Pańska piłkarska historia jest nieprawdopodobna. Która część kariery była najbardziej ekscytująca?

– Było sporo dobrych okresów, a jeden z najlepszych to czas spędzony w Interze Mediolan.

SUPER EXPRESS

Mariusz Rumak chwali Joao Amarala. Co ciekawe, w Fakcie również można było znaleźć dziś tekst na temat powrotu do formy portugalskiego piłkarza.

Sporo akcji Lecha aranżował Joao Amaral. Bieżące rozgrywki rozpoczął jak cały zespół z Poznania – od sporego falstartu. W meczu z Widzewem był gwiazdą pierwszej wielkości, a gol i asysta każą wierzyć, że Portugalczyk wrócił do wielkiej formy (w poprzednim sezonie strzelił 14 goli i zanotował osiem asyst).
– Jestem przekonany o tym, że stać go na więcej, bo jeszcze nie gra tak jak w końcówce sezonu. Widziałem w wielu momentach tego „starego Amarala”, który jest kluczową postacią Lecha. Bywały jednak momenty, że znikał. Pojawiał się i wyróżniał dobrym zagraniem, a potem nie było go przez kilka minut. Trudno mu było znaleźć przestrzeń miedzy blisko ustawionymi obrońcami Widzewa. Wiemy, że jest to zawodnik, który może więcej zaoferować w kontrataku, gdy ma więcej miejsca, ale wchodzi na dobre tory – mówi były szkoleniowiec Kolejorza.

Reklama

Jan Tomaszewski zachwyca się postawą Sebastiana Szymańskiego.

„Super Express”: – Sebastian Szymański robi furorę w Feyenoordzie. Spodziewał się pan tak kapitalnej gry tego piłkarza?

Jan Tomaszewski:– Jest to miodzik na moje serce. W Feyenoordzie on gra normalną piłkę, w Rosji grał kapitalnie. Nie wiem, dlaczego ten „Siwy bajerant” go nie powołał na Euro 2020. Przecież on był w jedenastce sezonu w Rosji! Kiedy natomiast przyszedł do Feyenoordu, został głównym rozprowadzającym i bożyszczem w tym klubie. Nie widzę możliwości, żeby nie grał w pierwszej jedenastce na mundialu.

[…]

– Widzi pan jeszcze więcej jego boiskowych zalet?

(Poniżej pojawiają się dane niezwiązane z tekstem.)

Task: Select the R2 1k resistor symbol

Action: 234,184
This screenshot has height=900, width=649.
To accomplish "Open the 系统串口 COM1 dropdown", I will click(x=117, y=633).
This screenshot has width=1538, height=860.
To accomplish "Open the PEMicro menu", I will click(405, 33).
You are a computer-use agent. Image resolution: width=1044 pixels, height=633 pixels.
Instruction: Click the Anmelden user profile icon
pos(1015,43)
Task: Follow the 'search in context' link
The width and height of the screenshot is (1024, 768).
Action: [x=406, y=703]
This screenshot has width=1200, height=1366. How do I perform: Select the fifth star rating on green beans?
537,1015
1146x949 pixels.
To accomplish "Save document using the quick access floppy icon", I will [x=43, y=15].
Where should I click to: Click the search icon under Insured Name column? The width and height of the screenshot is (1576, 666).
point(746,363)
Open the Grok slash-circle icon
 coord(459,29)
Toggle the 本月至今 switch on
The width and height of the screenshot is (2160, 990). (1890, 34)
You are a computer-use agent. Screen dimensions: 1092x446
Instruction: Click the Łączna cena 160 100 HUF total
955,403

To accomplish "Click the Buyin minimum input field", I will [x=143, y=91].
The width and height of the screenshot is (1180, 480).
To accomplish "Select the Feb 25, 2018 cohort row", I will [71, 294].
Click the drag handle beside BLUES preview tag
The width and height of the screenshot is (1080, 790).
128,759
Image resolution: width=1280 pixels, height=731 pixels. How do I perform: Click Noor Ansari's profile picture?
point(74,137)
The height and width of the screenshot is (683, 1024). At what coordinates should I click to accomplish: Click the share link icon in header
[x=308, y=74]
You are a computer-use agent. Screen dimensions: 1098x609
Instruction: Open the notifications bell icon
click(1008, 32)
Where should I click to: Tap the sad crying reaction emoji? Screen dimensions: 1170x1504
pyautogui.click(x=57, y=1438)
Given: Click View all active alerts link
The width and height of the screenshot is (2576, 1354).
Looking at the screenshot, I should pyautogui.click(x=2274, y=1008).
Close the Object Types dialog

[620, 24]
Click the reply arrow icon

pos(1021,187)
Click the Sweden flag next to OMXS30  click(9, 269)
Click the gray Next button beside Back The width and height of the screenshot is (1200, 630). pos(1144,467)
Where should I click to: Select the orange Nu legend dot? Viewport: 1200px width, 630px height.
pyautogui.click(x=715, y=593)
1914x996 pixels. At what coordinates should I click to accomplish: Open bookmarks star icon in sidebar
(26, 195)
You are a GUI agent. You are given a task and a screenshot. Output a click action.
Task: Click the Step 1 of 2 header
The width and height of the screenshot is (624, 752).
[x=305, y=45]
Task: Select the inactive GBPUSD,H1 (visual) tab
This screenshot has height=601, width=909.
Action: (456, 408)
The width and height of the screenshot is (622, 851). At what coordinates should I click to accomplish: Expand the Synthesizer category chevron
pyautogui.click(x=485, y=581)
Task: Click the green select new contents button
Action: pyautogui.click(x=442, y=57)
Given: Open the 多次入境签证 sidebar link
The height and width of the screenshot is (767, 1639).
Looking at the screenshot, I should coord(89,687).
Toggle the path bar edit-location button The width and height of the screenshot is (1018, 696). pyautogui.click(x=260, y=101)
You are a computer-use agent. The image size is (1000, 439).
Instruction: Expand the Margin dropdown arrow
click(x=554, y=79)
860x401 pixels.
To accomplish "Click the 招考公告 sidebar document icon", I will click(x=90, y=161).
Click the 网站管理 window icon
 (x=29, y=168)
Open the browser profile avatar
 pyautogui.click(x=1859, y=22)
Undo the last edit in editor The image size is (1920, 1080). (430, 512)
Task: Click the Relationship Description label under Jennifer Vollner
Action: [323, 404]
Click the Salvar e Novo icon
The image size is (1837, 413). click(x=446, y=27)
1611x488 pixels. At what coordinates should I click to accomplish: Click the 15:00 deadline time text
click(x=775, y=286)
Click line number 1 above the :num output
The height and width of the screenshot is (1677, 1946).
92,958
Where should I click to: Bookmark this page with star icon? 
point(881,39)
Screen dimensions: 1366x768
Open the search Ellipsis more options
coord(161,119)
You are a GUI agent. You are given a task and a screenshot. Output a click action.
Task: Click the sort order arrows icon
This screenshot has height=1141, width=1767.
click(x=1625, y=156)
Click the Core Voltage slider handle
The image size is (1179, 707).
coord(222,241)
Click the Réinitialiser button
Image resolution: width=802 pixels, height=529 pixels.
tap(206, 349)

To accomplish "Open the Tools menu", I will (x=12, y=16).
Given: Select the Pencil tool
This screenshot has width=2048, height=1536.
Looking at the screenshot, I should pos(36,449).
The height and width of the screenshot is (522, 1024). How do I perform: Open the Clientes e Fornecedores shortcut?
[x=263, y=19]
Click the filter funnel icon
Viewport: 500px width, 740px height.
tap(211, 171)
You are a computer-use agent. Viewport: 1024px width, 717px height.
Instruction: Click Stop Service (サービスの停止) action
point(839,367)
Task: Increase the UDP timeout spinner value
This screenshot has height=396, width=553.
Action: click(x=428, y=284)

– Mam nadzieję, że Sebastian się na mnie nie obrazi, ale on ma taką chłopską kiwkę. Wszyscy się na to nabierają, mija przeciwników jak paliki! Trzeba tego piłkarza wkomponować w zespół, tylko żeby to zrobić, to musi on grać w podstawowym składzie. On jest od stworzenia przewagi liczebnej, bo potrafi wygrać pojedynek jeden na jeden. Przed mistrzostwami świata w Rosji był objawieniem, nie wiem, czemu Adam Nawałka go nie zabrał. A „Bajerant” czemu na niego nie stawiał? To pozostanie jego tajemnicą. Moim zdaniem jest to trzeci najważniejszy zawodnik w kadrze, zaraz za Lewandowskim i Szczęsnym.

SPORT

Dziennikarze Sportu wróżą powołanie do reprezentacji Polski dla Michała Skórasia.

Z przecieków można wywnioskować, że w powołaniach tej szerokiej kadry mogą być zaskoczenia. I tak miałby się w niej znaleźć Jakub Piotrowski. Po perypetiach z grą na Zachodzie w Belgii i w Niemczech 24-letni już pomocnik trafił do zespołu mistrza Bułgarii Łudogorca Razgrad, gdzie gra dużo i regularnie. Trener Michniewicz, jak Szymona Żurkowskiego, któremu dał przecież szansę debiutu w narodowych barwach, świetnia zna Piotrowskiego z młodzieżowej reprezentacji, którą wcześniej z powodzeniem prowadził.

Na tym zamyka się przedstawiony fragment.